Convert the stretch of items from the line containing "The width and" through the line containing "click(1041, 30)" into a Markdown table with the columns Row and Line, numbering each row and leaving out blank lines.

◆ Listed records ◆
——————
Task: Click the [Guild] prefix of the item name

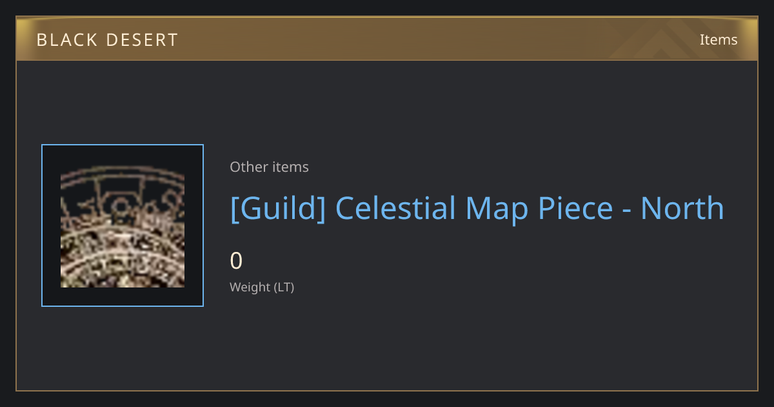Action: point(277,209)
——————
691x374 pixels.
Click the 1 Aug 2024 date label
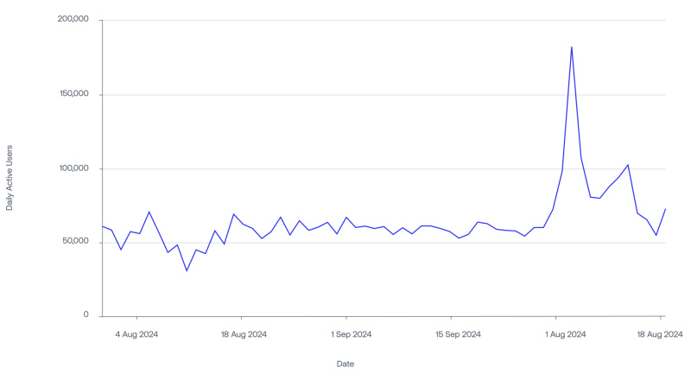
——————
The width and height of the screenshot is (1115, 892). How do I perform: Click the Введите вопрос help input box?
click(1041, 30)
——————
◆ Exercise response ◆
| Row | Line |
|---|---|
| 1 | The width and height of the screenshot is (1115, 892). How do I perform: Click the Введите вопрос help input box? |
| 2 | click(1041, 30) |